Minuscule 843
- Text: Gospels †
- Date: 12th century
- Script: Greek
- Now at: Biblioteca Nazionale Vittorio Emanuele III
- Size: 16.3 cm by 12 cm
- Type: Byzantine text-type
- Category: V
- Note: —

= Minuscule 843 =

Mediaeval Greek biblical codex

Minuscule 843 (in the Gregory-Aland numbering), ε237 (von Soden), is a 12th-century Greek minuscule manuscript of the New Testament on parchment. The manuscript is lacunose.

== Description ==

The codex contains the text of the four Gospels on 235 parchment leaves (size ). The leaves 38-41 with text Matthew 15:33-17:18 were supplied in the 14th century. The text is written in one column per page, 24 lines per page.
The manuscript is ornamented.

The text is divided according to the κεφαλαια (chapters), whose numbers are given at the margin, and their τιτλοι (titles of chapters) at the top of the pages. There is also a division according to the Ammonian Sections (in Mark 233 Sections, the last in 16:8), with references to the Eusebian Canons.

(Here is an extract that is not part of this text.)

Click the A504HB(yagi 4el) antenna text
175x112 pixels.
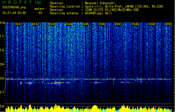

It contains the Epistula ad Carpianum (no Eusebian Canon tables), Prolegomena, the tables of the κεφαλαια (tables of contents) before each of the Gospels, and lectionary markings.

== Text ==
The Greek text of the codex is a representative of the Byzantine text-type. Hermann von Soden classified it to the textual family K^{x}. Kurt Aland the Greek text of the codex placed in Category V.
According to the Claremont Profile Method it represents textual cluster 1167 in Luke 1 and Luke 20. In Luke 10 no profile was made.

The text of the Pericope Adulterae (John 7:53-8:11) is omitted.

== History ==

C. R. Gregory dated the manuscript to the 12th century. Currently the manuscript is dated by the INTF to the 12th century.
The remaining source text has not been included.